HONG KONG, China, December 19, 2005 (ENS) - Ministers from the World Trade Organization’s 149 member governments approved a declaration that requires elimination of agricultural export subsidies by 2013, a date acceptable to the European Union (EU), which accounts for about 90 percent of such spending. The United States and developing countries had pressed for a 2010 deadline.

The declaration makes clear that the agreed date is conditional. Loopholes have to be plugged to avoid hidden export subsidies in credit, food aid and the sales of exporting state enterprises.

Despite the long hours and hard work, "it was worth it," World Trade Organization (WTO) Director-General Pascal Lamy told a press conference late Sunday evening at the Hong Kong Convention Center after a five day meeting. "We have managed to put the Round back on track after a period of hibernation."

"There has been a rebalancing in favor of developing countries, whose interests have now been placed at the heart of our negotiations as we provided for in 2001 when we launched this round," Lamy said.

leaders

World Trade Organization Director-General Pascal Lamy (left) and Hong Kong’s Secretary of Commerce, Industry and Technology John Tsang who chaired the conference, celebrate the ministerial agreement at the closing ceremony. (Photo courtesy WTO)
"And more importantly, we have built the political energy necessary to advance technically during 2006, and believe me, there will be plenty to do next year," said the director general. "We now have enough fuel in the tank to cruise at the right negotiating altitude now."

The Doha negotiations have stalled almost since they were launched in 2001, with an impasse over politically difficult agriculture issues blocking most other progress. The Doha round is scheduled to conclude by the end of 2006, a deadline for the United States, which has trade negotiating authority from Congress only until July 2007.

With the 44 page document now agreed, members face intense pressure in the new year to complete "full modalities" in agriculture and non-agricultural market access by the new deadline they have set themselves, April 30, 2006.

**Dataset entries**
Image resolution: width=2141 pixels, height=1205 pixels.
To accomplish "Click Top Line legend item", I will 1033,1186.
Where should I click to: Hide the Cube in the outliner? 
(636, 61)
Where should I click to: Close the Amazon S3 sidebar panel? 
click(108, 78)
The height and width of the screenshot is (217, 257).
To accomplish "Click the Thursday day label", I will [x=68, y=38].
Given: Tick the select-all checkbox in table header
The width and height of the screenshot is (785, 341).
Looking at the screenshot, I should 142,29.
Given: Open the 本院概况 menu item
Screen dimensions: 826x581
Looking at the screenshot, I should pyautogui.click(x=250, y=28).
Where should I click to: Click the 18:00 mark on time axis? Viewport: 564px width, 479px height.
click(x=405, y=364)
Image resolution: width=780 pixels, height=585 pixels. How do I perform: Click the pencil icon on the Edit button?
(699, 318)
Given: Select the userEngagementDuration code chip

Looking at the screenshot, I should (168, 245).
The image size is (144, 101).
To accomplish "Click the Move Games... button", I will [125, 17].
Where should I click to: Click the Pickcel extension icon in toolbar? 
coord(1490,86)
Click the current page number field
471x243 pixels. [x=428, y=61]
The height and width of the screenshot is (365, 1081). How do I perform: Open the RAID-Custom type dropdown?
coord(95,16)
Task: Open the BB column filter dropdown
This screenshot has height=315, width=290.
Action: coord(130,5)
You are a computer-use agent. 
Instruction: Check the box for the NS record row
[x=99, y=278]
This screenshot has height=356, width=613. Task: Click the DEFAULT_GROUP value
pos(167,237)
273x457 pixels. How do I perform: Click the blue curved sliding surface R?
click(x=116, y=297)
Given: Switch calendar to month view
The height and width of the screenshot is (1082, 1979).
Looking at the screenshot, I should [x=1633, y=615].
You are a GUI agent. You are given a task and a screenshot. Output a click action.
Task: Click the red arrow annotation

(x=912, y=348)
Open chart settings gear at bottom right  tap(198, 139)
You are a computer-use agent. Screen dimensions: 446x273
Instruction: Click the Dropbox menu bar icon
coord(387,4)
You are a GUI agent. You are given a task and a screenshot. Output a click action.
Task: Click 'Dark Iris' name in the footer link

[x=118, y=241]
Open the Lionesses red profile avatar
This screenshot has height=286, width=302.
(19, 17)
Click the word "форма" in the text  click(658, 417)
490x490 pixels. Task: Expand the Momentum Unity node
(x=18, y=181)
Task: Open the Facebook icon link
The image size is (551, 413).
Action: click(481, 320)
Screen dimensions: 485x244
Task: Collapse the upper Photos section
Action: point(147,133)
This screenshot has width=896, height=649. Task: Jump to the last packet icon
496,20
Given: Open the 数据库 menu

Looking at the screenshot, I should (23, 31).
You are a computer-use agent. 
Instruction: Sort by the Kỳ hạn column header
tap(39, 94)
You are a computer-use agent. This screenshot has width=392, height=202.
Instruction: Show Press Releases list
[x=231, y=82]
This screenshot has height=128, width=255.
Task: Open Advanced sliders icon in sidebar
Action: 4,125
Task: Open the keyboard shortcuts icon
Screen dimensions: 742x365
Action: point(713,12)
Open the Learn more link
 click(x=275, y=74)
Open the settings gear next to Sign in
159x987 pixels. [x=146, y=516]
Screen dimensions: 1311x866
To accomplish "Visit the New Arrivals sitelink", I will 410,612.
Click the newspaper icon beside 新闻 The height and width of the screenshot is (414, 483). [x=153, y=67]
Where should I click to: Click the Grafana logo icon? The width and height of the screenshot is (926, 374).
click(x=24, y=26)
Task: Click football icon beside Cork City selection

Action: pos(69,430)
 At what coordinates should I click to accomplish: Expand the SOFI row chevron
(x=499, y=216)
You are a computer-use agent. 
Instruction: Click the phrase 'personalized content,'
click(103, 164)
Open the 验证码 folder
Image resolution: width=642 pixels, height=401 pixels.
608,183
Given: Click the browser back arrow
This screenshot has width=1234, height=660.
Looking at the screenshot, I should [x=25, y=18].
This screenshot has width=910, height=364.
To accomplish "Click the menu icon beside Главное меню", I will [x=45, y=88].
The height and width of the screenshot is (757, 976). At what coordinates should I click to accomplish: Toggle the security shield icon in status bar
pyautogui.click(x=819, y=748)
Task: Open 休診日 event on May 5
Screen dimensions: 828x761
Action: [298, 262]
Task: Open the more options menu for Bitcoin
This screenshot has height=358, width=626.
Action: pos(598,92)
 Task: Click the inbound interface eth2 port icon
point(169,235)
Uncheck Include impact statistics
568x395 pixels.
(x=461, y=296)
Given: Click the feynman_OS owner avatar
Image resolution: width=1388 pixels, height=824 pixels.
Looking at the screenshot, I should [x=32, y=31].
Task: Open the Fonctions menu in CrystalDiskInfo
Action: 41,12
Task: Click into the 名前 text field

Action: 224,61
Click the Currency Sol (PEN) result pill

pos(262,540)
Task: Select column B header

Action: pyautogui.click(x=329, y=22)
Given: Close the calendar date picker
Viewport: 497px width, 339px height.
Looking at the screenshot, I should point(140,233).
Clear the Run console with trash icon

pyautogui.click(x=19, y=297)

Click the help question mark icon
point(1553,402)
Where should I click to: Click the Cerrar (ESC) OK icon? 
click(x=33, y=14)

**Required work**
1. Print from "HONG KONG, China, December" to "a 2010 deadline." in the WTO trade agreement article exactly as it reads there.
2. Carry on the article about the WTO ministerial agreement in Hong Kong from the point where it stops.

**Answers in order**
1.
HONG KONG, China, December 19, 2005 (ENS) - Ministers from the World Trade Organization’s 149 member governments approved a declaration that requires elimination of agricultural export subsidies by 2013, a date acceptable to the European Union (EU), which accounts for about 90 percent of such spending. The United States and developing countries had pressed for a 2010 deadline.

2.
For cotton the elimination of export subsidies is accelerated to the end of 2006. In addition, cotton exports from least-developed countries will be allowed into developed countries without duty or quotas from the start of the period for implementing the new agriculture agreement.

Ministers have also agreed to aim to cut trade-distorting domestic subsidies on cotton by more than would normally apply under the new agreement, and to do so more quickly.

The declaration was agreed after several days of meetings late into the night, the last two continuing into the early hours of the morning.

Hong Kong’s Secretary of Commerce, Industry and Technology John Tsang who chaired the conference, said in the early hours this morning, "It’s been a hard day’s night. And I’ve been working like a dog," quoting John Lennon and Paul McCartney.

Tsang summed up the outcome, saying, "We have secured an end date for all export subsidies in agriculture, even if it is not in a form to everybody’s liking. We have an agreement on cotton. We have a very solid duty-free, quota-free access for the 32 least-developed country members. In agriculture and NAMA [non-agricultural market access], we have fleshed out a significant framework for full modalities."

"And in services, we now have an agreed text that points positively to the way forward," Tsang said.

U.S. Trade Representative Rob Portman said at a closing press conference just after midnight this morning, "After a needed rest, we need to immediately focus our energy and commitment on advancing the work that has begun here in Hong Kong."

"This conference made it clear that there is a consensus among countries rich and poor, North and South, large and small, that more open trade is the road to more prosperity," Portman said. "This is an important consensus because there are tough decisions to be made."

Portman

U.S. Trade Representative Rob Portman (Photo courtesy U.S. Embassy in Beijing)
On an issue especially important to West Africa, the declaration requires elimination of export subsidies on cotton in 2006. The U.S. delegation worked intensively with negotiators from Burkina Faso, Benin, Mali, Chad and Senegal, countries that had threatened to block any Doha agreement without satisfactory resolution of the cotton issue.

The declaration would provide for duty free, quota free access to cotton from the poorest least developed countries, but only once implementation starts on any final agreement reached in the Doha negotiations.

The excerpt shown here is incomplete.